Australian sculptor (1915–2016)

Ingeborg Viktoria "Inge" King (26 November 1915 – 23 April 2016) was a German-born Australian sculptor. She received many significant public commissions. Her work is held in public and private collections. Her best known work is Forward Surge (1974) at the Melbourne Arts Centre. She became a Member of the Order of Australia in January 1984.

== Early years: Berlin to Melbourne ==

=== Berlin ===
Inge King (née Ingeborg Viktoria Neufeld) was born in Berlin on 26 November 1915, the youngest of four girls in a well-to-do Jewish family. Her early childhood was typical one for a child of her class and time in a European city. But after World War I, conditions in Germany became increasingly difficult. The period of the Weimar Republic (1918–1933), though a culturally stimulating time, was never stable. Conditions were made more difficult by the hyper-inflation of the early 1920s and the depression of 1929. During that time, things became increasingly difficult for the Neufeld family. By the time King's father died in 1930, when she was 14, the family had lost most of its money. Her older sisters supported her to stay at school until she finished, in 1932, which enabled her to get a good education. She would have liked to have gone on to university, possibly to study medicine, but, financially, that was out of the question.

King was 17 when Hitler came to power on 30 January 1933. Two of her older sisters, now married, decided to emigrate: one to Palestine, another to the US. By 1934, when she was 18, King was effectively on her own. She went to live with other young people in a small Zionist commune, where she worked in exchange for board and lodging. She said of this experience: "I owe them a lot ... This commune ... gave me or taught me some independence, which was invaluable", and, most importantly, taught her "to survive without money".

King was starting to think about being an artist, though this was really a second choice. But art was something she could do with minimal resources, so long as she could support herself. King was influenced both by mediaeval sculpture and by Expressionist sculpture, an important part of German avant-garde art, and particularly by the work of the wood-carver, Ernst Barlach (1870–1938). The Nazis considered such art to be decadent (Entartete Kunst) and later attempted to suppress it. King went to see the artist Käthe Kollwitz (1867–1945), whose work she admired. Kollwitz' advice to King about a career in art was "Don’t do it if you can help it. It is so difficult". Nevertheless, King did go on. She said: "I haven’t regretted it. I agree with her, it’s difficult."

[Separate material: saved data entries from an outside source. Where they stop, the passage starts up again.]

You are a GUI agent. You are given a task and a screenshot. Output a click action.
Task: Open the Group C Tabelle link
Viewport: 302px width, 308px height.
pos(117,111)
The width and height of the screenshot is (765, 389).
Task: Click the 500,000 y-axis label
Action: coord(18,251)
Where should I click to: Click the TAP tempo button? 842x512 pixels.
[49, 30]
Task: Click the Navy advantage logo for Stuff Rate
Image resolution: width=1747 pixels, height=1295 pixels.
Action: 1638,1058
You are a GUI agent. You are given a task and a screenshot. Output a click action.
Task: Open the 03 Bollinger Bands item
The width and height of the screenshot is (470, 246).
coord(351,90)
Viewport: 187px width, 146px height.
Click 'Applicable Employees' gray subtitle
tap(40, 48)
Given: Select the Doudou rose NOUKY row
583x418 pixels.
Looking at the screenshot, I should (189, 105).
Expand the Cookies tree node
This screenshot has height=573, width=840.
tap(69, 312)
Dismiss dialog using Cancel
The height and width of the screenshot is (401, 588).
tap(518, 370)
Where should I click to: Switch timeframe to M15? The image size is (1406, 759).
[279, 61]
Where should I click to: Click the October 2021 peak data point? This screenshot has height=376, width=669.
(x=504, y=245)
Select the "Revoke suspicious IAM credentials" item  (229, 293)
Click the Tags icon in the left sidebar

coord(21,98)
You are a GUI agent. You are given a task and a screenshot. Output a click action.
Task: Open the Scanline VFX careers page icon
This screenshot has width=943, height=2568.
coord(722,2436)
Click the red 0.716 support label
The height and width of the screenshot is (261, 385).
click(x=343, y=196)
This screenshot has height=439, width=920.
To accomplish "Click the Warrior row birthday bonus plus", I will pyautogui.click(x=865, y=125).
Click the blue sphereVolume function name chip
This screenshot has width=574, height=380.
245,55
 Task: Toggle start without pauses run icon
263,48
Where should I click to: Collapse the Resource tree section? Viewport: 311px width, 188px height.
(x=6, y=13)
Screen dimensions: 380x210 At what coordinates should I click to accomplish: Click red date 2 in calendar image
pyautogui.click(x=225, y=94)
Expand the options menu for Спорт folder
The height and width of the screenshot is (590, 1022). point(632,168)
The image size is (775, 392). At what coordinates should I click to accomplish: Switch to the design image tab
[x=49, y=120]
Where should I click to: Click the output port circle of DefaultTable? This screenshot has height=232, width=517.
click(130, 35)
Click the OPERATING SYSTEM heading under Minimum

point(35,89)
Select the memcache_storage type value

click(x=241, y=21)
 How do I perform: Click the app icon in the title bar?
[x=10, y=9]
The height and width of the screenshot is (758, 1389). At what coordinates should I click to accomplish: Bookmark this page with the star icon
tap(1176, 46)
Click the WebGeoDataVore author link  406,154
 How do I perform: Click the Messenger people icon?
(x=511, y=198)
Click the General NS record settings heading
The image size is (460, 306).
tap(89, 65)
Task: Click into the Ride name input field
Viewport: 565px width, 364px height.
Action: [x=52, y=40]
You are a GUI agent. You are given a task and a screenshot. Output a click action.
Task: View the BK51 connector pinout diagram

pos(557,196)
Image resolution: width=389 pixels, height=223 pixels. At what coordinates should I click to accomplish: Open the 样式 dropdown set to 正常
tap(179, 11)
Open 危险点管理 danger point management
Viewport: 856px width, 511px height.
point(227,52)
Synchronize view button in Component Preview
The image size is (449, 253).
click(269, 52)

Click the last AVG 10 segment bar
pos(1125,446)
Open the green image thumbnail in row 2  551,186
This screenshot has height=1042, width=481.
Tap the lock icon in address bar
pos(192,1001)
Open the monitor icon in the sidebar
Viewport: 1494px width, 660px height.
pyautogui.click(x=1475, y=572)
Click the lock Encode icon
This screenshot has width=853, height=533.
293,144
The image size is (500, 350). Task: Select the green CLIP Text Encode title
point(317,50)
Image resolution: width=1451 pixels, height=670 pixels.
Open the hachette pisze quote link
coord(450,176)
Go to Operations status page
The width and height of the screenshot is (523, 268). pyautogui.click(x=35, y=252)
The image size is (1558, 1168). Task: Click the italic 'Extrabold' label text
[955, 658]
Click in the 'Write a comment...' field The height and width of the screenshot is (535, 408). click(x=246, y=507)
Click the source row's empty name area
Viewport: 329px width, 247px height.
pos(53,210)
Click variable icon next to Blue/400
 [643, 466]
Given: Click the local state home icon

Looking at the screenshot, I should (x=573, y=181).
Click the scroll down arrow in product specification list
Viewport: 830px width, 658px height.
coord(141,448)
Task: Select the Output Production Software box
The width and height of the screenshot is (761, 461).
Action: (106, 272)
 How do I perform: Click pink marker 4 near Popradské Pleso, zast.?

King found a teacher, Hermann Nonnenmacher (1892–1988), a wood-carver influenced by Ernst Barlach, who taught her the basic skills of wood-carving and modelling in clay. King worked with him until she was accepted into the Berlin Academy of Fine Arts in 1937, when she was 21, one of only three non-Aryan students there (all women). She was forced to leave about a year later, not long before Kristallnacht (9–10 November 1938). While she was there, she supported herself by undertaking commercial work (such as carving architectural ornaments) for the sculptor, Otto Hitzberger (1878–1964), who was on the staff there.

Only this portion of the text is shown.